▸ OBJECTIVE:
Report, copied in full, every line of the items below that contains the string "image". Case counts.

▸ DATA TO PROCESS:
start
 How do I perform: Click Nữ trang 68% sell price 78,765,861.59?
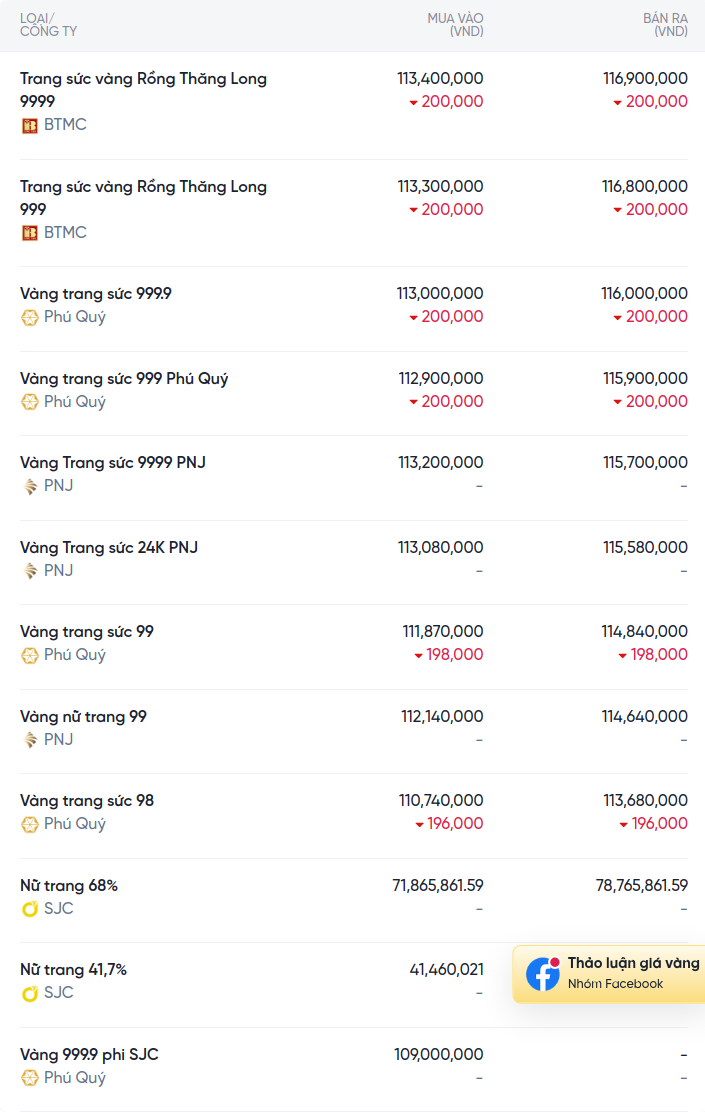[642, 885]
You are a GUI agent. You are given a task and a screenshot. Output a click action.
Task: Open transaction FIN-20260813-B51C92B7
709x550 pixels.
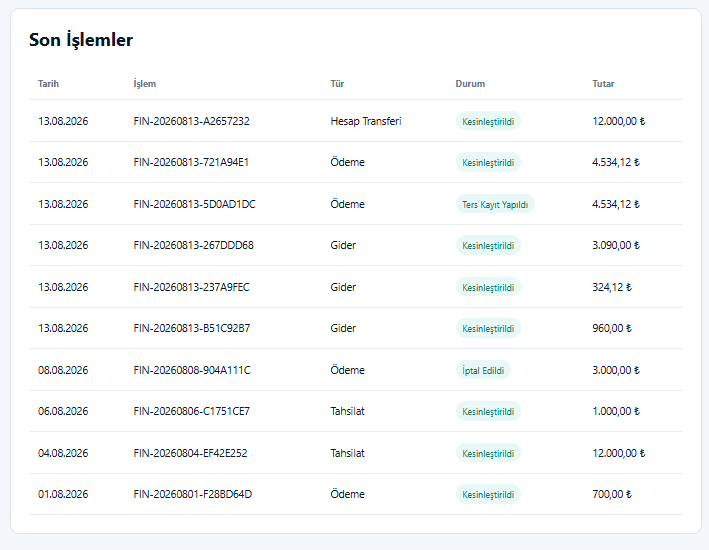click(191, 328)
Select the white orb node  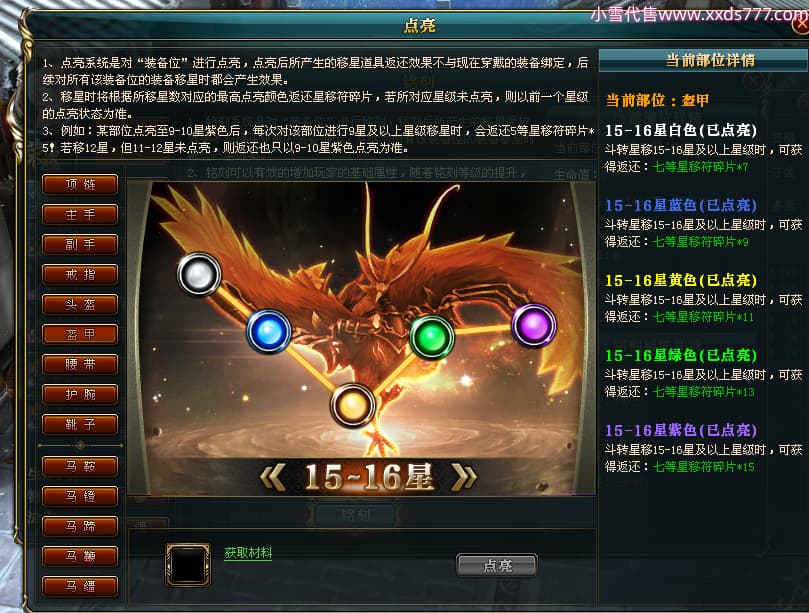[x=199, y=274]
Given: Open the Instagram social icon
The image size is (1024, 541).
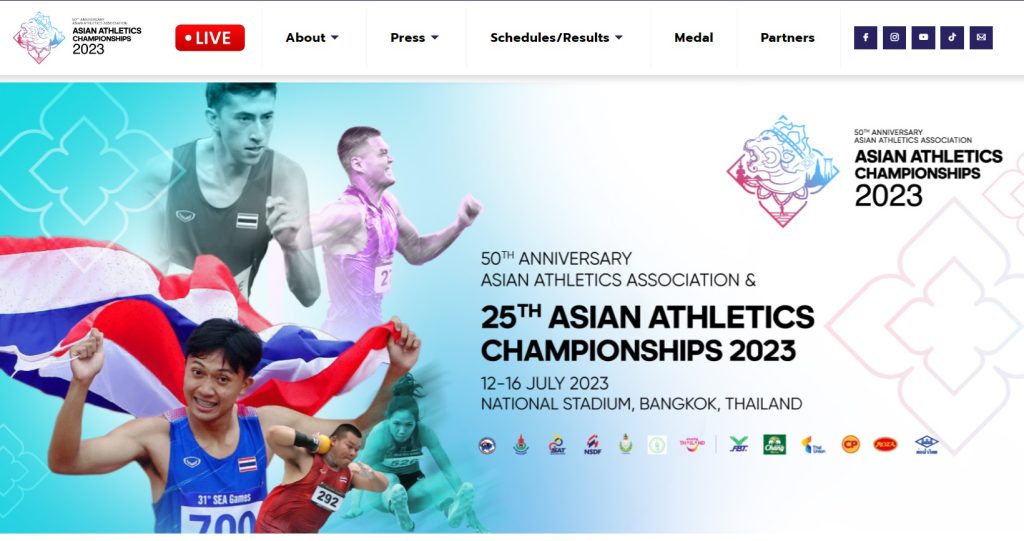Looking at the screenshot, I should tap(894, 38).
end
start
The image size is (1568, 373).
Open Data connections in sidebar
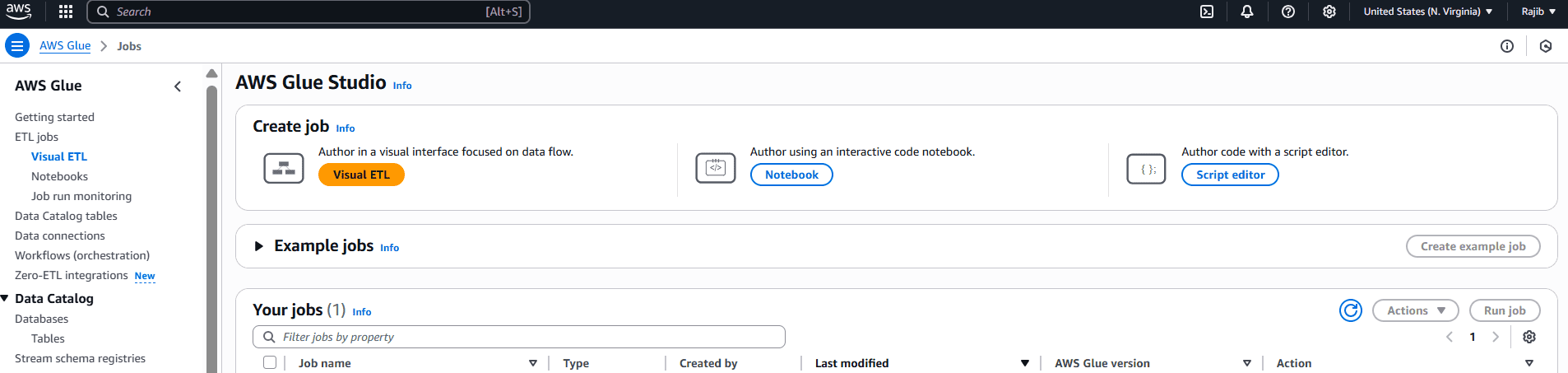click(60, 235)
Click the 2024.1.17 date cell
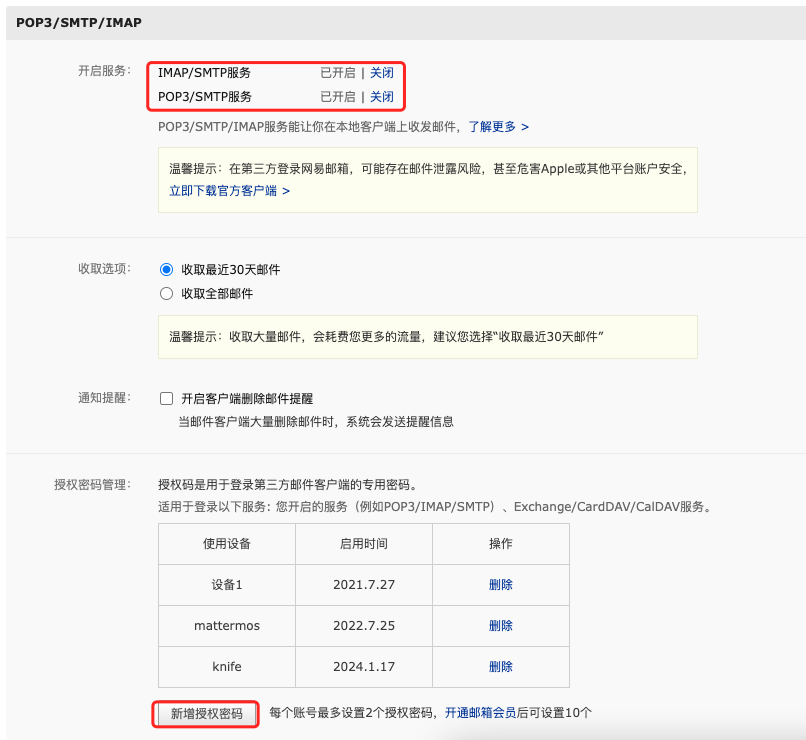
end
▸ RESULT OF THE TASK:
The image size is (1024, 541).
The image size is (1568, 373).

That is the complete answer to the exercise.